The environmental problems caused by the release of unburned methane from stationary and mobile combustion processes is becoming more serious in recent years. The catalytic combustion of methane has been regarded to be superior to the conventional combustion, and consequently efficient catalysts play important roles during the process. In this study, mesoporous Beta zeolites have been prepared in the presence of a kind of polymer polydiallyldimethylammonium chloride (PDADMAC) as the mesoscale template and been used for the catalytic combustion of methane after supporting Pd. The samples have been intensively characterized by a series of techniques including X-ray diffraction (XRD), N₂ adsorption, scanning electron microscope (SEM), transmission electron microscope (TEM), X-ray photoelectron spectroscopy (XPS), temperature program reduction (H₂-TPR) etc. It was found that mesoporous volume of the samples could be controlled by altering the amount of mesoporous template (PDADMAC) and Pd nanoparticles supported on mesoporous Beta zeolites were smaller and more reducible than those supported on the conventional Beta zeolites. Furthermore, Pd(II) species were assigned to be the crucial active sites based on the results of XPS together with H₂-TPR, and the ratio of the Pd(II) determined the catalytic performance. The relatively strong interaction between Pd and the hydroxyl group (caused by the formation of mesopores) of mesoporous Beta zeolites benefit the high ratio of Pd(II) species. As a result, mesoporous Beta zeolites supported Pd showed better catalytic performance in the catalytic combustion of methane than the conventional Beta zeolites supported Pd. As a typical example, Pd/meso-Beta-H2 sample gave T₉₀ (90% conversion temperature) at only 342 ℃, which was much lower than that of Pd/Beta without mesopores (384 ℃) at the same condition. Additionally, catalytic life test exhibited that Pd/meso-Beta-H2 sample was stable and the conversion remained even after 50 h at high temperatures. Kinetics analysis revealed that the apparent activation energies for mesoporous Beta zeolites supported Pd (86~118 kJ/mol) were much lower than that of the conventional Beta zeolites supported Pd (140 kJ/mol). The excellent catalytic performance of mesoporous Beta zeolites supported Pd would be potentially important for the catalytic combustion of methane in the future.

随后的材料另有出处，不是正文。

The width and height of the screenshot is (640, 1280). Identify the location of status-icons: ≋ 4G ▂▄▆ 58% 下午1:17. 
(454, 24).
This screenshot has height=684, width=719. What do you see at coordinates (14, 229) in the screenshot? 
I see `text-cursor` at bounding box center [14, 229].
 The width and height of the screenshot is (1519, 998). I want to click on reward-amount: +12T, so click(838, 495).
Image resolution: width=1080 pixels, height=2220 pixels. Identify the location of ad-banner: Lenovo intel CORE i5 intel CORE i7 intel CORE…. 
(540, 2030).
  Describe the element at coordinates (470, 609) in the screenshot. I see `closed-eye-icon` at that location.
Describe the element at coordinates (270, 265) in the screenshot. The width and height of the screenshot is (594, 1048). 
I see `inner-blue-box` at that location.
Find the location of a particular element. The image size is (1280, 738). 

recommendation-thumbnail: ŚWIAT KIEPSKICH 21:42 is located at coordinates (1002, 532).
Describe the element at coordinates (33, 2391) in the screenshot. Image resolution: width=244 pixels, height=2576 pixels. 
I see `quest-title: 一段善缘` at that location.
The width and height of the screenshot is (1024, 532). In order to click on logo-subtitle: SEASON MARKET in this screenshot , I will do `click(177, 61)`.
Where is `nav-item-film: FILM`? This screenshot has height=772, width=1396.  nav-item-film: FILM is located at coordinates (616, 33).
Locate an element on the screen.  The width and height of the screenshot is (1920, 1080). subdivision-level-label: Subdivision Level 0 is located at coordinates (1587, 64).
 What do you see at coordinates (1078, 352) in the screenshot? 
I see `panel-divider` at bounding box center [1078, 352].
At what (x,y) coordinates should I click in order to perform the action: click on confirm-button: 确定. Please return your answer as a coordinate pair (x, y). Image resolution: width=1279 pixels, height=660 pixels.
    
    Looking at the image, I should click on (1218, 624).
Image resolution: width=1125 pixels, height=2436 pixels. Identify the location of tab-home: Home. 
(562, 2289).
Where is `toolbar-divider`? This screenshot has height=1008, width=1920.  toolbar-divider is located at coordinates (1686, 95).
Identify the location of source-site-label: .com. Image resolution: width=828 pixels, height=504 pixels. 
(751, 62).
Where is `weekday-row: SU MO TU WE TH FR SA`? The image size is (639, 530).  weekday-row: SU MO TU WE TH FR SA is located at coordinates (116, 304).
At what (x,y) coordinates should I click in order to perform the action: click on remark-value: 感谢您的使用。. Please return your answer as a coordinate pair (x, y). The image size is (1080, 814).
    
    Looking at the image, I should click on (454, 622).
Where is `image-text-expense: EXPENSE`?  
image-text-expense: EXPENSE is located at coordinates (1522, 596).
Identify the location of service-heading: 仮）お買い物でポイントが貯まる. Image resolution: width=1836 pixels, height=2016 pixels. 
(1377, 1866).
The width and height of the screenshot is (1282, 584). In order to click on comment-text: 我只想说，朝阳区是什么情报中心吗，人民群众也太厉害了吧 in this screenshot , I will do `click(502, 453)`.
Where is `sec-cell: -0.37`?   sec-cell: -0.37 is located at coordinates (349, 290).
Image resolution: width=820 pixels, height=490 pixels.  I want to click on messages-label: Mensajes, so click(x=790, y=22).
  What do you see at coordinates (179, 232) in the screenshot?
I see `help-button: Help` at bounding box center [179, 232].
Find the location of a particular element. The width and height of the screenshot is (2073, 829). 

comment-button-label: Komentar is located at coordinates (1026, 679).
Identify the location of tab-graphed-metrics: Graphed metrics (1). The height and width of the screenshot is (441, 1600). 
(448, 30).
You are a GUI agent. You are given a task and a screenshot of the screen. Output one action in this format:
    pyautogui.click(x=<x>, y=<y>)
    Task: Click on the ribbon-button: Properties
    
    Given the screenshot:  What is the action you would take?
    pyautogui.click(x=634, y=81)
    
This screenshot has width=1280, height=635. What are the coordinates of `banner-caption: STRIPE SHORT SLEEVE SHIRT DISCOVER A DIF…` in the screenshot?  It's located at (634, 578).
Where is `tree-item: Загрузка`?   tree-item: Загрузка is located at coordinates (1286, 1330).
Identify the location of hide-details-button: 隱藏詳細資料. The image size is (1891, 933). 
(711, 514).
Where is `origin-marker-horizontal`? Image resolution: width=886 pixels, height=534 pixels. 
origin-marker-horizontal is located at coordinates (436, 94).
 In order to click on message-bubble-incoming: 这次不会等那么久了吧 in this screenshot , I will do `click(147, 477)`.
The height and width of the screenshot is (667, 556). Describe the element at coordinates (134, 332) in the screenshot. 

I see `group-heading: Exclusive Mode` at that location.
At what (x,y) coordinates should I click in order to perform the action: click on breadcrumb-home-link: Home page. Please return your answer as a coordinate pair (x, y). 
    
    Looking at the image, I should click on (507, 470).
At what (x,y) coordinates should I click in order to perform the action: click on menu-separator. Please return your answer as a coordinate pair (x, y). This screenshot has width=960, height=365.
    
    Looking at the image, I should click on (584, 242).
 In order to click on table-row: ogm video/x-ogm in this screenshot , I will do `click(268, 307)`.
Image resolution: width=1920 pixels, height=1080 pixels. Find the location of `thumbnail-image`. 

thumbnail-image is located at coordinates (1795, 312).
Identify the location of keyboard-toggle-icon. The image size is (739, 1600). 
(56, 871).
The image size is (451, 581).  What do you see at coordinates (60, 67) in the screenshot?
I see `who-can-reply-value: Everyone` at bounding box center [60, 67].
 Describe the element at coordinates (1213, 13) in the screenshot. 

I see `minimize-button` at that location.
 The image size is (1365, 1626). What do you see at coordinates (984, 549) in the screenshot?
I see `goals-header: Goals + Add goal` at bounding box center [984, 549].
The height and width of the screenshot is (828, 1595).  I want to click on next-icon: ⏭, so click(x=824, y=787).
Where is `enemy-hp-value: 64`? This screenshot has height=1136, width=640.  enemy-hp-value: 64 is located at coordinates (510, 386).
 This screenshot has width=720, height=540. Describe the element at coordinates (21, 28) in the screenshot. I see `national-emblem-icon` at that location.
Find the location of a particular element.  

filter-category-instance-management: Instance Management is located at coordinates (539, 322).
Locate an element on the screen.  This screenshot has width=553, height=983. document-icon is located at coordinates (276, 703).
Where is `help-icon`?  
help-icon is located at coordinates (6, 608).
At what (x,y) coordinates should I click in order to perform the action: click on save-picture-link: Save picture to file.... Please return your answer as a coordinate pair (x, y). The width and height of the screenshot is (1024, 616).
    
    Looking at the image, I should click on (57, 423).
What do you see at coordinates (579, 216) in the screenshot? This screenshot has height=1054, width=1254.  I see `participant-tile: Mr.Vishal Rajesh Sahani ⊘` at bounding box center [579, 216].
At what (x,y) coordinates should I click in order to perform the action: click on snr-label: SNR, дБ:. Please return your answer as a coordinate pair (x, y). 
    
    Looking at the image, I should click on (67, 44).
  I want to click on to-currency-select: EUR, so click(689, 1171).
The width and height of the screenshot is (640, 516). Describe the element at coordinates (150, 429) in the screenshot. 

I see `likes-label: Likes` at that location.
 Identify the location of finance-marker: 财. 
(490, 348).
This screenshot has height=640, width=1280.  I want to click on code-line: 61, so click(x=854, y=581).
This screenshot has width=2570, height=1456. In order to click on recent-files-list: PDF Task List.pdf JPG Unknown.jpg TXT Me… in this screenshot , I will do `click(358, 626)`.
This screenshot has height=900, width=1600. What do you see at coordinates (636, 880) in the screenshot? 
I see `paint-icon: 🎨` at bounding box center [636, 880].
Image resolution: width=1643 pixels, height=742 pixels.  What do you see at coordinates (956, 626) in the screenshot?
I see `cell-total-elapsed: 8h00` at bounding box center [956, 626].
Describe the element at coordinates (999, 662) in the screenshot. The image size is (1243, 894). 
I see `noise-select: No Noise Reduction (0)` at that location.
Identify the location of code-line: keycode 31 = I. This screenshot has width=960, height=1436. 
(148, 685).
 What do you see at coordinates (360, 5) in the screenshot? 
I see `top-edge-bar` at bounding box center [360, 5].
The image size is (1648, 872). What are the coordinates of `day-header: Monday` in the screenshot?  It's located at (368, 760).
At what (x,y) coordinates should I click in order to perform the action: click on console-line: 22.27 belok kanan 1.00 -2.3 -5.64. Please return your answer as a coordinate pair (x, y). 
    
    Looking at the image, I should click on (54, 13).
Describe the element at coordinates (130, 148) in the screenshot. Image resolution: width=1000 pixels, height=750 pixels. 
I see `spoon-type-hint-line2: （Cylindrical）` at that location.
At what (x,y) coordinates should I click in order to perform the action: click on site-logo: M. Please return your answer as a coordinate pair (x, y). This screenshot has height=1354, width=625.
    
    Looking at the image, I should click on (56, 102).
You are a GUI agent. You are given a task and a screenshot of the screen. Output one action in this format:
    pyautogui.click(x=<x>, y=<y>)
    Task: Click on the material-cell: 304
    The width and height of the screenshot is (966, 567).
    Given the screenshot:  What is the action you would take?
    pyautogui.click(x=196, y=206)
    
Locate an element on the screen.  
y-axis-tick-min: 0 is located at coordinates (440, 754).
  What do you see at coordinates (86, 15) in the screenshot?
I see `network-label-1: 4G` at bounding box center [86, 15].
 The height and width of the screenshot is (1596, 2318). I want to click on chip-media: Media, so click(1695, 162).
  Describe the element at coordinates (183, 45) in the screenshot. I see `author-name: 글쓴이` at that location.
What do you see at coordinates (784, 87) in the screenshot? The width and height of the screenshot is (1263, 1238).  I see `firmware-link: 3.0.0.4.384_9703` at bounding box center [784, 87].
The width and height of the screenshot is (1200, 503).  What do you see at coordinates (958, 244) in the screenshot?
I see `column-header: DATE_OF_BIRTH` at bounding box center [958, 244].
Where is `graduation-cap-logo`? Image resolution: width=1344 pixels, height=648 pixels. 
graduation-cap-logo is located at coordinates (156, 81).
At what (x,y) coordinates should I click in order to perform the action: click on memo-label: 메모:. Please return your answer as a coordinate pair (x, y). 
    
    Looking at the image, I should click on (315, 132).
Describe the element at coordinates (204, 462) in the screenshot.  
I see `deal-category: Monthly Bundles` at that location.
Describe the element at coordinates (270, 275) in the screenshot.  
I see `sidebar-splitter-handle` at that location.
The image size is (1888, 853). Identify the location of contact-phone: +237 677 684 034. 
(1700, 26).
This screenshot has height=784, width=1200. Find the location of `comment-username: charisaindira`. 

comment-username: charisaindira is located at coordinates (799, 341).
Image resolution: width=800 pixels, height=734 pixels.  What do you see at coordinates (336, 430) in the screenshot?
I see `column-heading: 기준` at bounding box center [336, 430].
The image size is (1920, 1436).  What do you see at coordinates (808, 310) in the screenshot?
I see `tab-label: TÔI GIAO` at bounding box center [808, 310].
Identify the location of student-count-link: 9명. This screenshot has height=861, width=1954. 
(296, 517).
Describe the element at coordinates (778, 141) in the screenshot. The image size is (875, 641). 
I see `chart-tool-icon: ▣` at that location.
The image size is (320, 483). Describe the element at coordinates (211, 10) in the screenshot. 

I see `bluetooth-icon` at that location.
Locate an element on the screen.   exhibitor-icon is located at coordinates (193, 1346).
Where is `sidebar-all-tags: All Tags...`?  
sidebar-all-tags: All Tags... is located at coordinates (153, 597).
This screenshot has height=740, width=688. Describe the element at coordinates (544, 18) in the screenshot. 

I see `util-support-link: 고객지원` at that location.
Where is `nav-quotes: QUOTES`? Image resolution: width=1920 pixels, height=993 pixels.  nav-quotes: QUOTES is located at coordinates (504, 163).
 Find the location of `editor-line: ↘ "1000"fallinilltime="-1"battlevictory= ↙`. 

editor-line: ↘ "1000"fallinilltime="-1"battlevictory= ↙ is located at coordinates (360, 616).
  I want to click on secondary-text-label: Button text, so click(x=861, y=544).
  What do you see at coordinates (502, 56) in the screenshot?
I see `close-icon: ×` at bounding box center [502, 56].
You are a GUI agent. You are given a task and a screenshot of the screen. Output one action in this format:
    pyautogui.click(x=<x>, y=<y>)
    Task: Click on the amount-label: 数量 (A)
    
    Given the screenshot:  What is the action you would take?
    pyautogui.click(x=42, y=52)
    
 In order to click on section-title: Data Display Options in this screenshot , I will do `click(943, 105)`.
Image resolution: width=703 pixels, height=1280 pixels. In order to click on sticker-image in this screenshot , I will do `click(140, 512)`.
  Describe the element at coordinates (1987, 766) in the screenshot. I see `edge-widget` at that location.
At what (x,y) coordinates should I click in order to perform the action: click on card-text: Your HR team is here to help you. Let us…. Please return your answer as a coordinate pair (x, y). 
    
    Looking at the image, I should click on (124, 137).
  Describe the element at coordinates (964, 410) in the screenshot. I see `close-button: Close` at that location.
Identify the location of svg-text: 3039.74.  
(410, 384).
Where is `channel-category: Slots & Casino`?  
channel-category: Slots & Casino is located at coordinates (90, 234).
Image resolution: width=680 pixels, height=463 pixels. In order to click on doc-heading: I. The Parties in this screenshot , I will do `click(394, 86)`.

Key words: zeolite, mesopores, Pd, methane, catalytic combustion

引用此文

徐续盼, 范凯, 赵胜泽, 李健, 高珊, 吴忠标, 孟祥举, 肖丰收. 介孔Beta沸石负载钯在甲烷催化燃烧反应中的性能研究^★[J]. 化学学报, 2023, 81(9): 1108-1112.

Xupan Xu, Kai Fan, Shengze Zhao, Jian Li, Shan Gao, Zhongbiao Wu, Xiangju Meng, Feng-Shou Xiao. Enhanced Performance for Mesoporous Beta Zeolites Supported Pd in the Methane Catalytic Combustion^★[J]. Acta Chimica Sinica, 2023, 81(9): 1108-1112.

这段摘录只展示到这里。